— ENTRIES PROVIDED —
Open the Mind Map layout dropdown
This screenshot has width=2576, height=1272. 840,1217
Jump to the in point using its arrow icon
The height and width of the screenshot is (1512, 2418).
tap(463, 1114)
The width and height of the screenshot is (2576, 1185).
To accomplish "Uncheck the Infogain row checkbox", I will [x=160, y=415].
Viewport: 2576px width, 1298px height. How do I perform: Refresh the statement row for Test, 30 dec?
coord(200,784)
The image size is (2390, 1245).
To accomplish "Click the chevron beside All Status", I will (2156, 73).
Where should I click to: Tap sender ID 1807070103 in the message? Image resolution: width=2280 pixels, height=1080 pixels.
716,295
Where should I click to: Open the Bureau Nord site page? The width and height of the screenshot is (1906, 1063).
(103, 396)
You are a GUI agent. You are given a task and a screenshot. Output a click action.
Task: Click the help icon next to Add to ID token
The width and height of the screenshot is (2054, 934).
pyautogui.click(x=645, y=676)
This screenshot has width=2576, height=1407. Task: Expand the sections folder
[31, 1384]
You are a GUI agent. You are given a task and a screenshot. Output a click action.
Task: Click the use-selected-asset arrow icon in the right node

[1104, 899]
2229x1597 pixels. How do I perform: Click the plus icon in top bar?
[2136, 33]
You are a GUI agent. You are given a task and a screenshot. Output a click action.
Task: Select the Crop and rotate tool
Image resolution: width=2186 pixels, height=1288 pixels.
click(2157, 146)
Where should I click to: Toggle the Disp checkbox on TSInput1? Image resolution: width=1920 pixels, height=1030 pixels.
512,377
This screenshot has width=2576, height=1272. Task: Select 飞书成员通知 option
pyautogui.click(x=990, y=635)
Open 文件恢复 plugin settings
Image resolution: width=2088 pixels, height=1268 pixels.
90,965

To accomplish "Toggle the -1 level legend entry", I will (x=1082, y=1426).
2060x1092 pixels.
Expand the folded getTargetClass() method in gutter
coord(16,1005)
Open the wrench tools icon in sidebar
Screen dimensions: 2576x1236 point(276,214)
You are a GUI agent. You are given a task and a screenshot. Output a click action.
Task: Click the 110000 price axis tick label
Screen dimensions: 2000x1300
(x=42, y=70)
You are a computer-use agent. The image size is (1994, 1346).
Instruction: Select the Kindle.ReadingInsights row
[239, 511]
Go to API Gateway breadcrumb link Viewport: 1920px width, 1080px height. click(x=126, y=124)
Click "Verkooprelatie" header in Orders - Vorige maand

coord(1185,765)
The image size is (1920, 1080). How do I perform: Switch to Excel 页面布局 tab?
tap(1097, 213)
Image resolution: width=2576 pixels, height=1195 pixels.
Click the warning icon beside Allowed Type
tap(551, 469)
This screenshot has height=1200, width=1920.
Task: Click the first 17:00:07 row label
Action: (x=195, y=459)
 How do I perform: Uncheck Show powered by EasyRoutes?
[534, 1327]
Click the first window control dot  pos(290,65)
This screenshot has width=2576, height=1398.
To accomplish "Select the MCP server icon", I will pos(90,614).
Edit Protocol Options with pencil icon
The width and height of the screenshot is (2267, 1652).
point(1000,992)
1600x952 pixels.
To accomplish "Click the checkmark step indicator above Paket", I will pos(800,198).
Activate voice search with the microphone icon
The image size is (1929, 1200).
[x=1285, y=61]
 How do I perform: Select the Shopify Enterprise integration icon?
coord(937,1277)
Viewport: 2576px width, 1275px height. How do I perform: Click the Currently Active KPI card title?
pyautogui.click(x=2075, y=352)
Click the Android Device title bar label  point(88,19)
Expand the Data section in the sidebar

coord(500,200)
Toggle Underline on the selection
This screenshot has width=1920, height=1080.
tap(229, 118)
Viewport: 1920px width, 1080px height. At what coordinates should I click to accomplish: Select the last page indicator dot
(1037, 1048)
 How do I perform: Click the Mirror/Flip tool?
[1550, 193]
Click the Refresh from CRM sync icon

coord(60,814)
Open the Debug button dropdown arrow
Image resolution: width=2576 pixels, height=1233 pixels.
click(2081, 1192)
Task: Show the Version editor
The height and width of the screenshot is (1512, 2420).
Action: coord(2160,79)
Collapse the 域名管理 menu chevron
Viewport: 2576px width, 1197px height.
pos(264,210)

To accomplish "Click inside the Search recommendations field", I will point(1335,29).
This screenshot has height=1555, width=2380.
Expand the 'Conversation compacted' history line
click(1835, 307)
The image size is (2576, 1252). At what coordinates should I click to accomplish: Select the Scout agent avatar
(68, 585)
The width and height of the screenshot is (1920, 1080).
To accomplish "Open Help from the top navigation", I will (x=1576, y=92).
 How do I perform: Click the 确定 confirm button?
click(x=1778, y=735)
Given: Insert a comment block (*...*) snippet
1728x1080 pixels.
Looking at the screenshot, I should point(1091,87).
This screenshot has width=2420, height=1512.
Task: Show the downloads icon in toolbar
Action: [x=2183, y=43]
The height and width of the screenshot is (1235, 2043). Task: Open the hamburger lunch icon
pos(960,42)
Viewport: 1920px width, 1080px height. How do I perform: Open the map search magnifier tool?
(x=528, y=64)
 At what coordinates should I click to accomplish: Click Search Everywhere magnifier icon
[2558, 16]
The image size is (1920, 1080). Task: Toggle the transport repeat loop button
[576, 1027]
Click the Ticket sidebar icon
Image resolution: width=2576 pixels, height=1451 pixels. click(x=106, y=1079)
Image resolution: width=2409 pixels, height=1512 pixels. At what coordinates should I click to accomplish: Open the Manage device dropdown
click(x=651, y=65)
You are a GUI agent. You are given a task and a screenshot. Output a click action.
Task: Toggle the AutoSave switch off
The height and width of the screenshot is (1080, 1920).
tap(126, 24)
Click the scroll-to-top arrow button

— DIRECTIONS —
Exactly repeat the lines from the line that contains "Task: Toggle the AutoSave switch off" to the end of the entries, both included, and leave out all other lines.

— PROBLEM SOLUTION —
Task: Toggle the AutoSave switch off
The height and width of the screenshot is (1080, 1920).
tap(126, 24)
Click the scroll-to-top arrow button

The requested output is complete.